Do clinical features allow for accurate prediction of fungal pathogenesis in bloodstream infections? Potential implications of the increasing prevalence of non-albicans candidemia.Crit Care Med. 2007 Apr; 35(4):1077-83.CC
To describe the evolving epidemiology of fungal bloodstream infections in critically ill and noncritically ill patients and to identify predictors of infection with non-albicans yeast species.
Retrospective case series.
Two academic, tertiary care centers.
All persons during a 4-yr period who developed fungemia.

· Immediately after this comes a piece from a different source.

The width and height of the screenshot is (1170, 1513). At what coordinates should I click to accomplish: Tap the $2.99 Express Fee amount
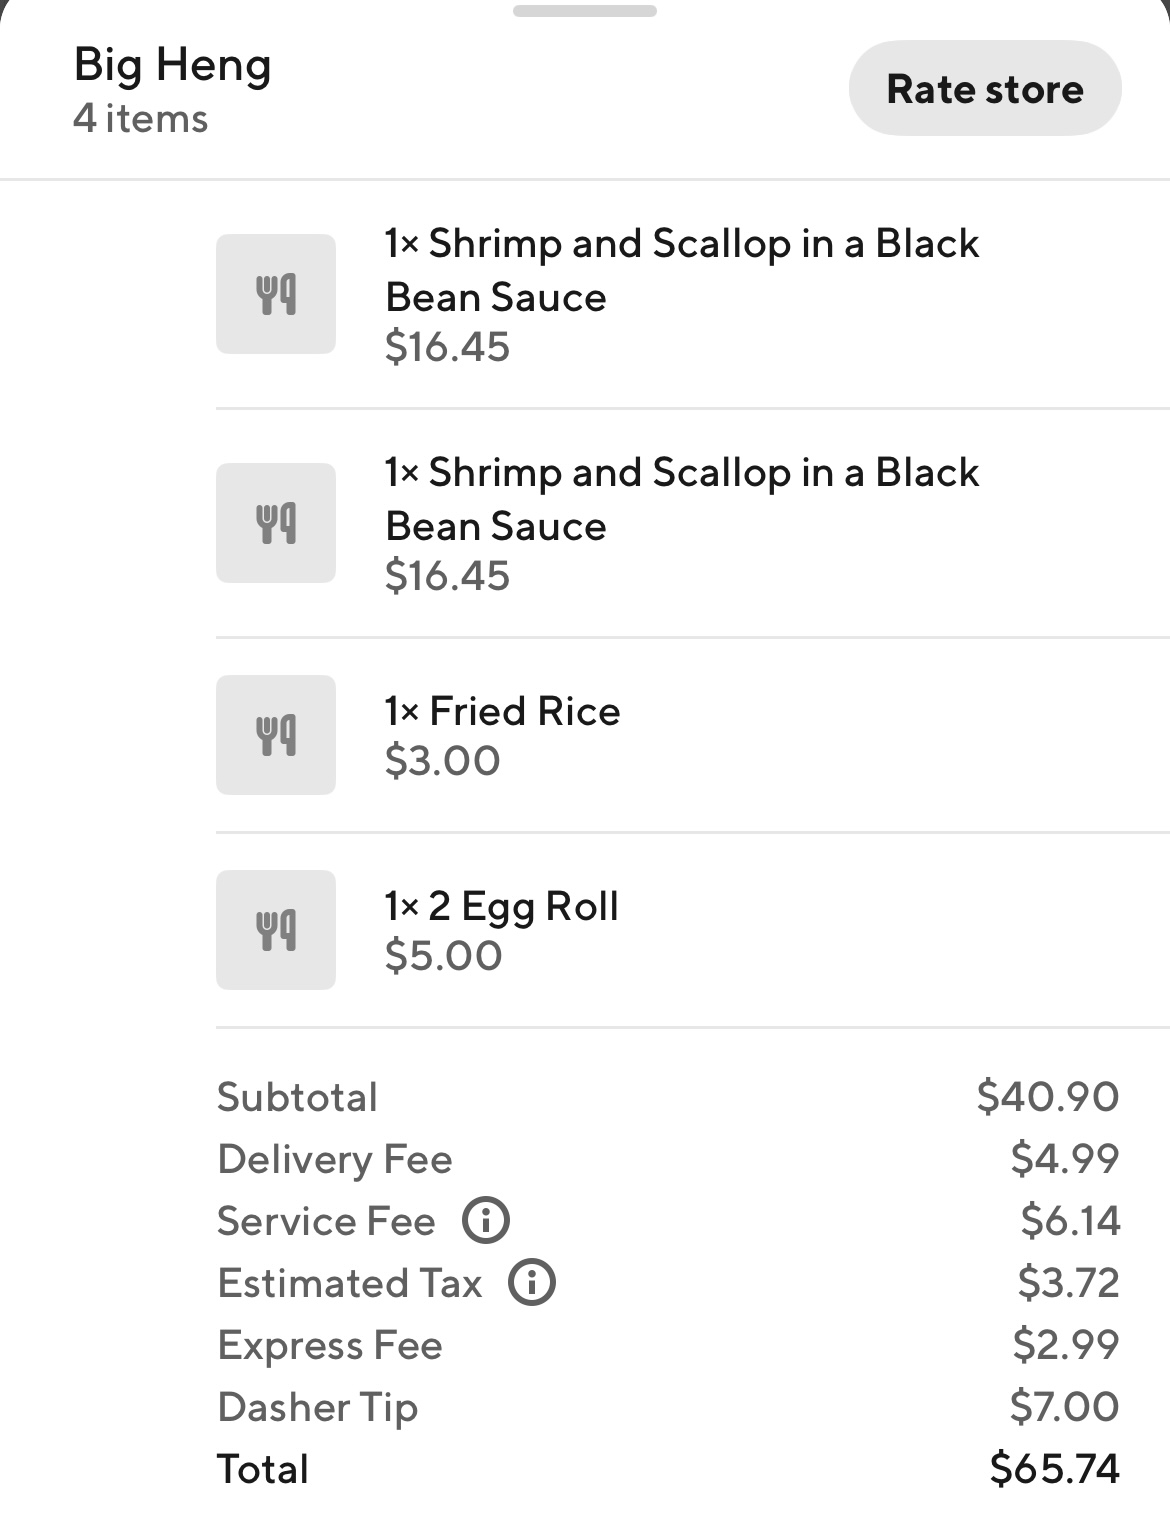tap(1065, 1344)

MEASUREMENTS AND MAIN RESULTS
We initially compared subjects with Candida albicans vs. alternative yeast. In a sensitivity analysis, we compared persons with potentially fluconazole-resistant organisms (Candida glabrata and Candida krusei) to those with other fungi. We also repeated these analyses in the subgroup of persons in the intensive care unit when they developed fungemia. The study cohort included 245 patients (60% in the intensive care unit), and C. albicans accounted for 52% of infections, whereas C. glabrata represented 20% of cases. The distribution of isolates was similar in both intensive care unit patients and those on the wards. In the entire population, no variable, including both previous fluconazole exposure and severity of illness, correlated with the fungemia due to a non-albicans species. In our sensitivity analysis, no factor was independently associated with a potentially fluconazole-resistant yeast. For the subgroup of subjects whose fungemia was diagnosed while they were in the intensive care unit, no variable differentiated C. albicans from non-albicans isolates.
Non-albicans yeast are common both in the intensive care unit and on the wards. Simple clinical factors do not allow the clinician to effectively identify patients likely infected with non-albicans pathogens or with possible fluconazole-resistant fungi.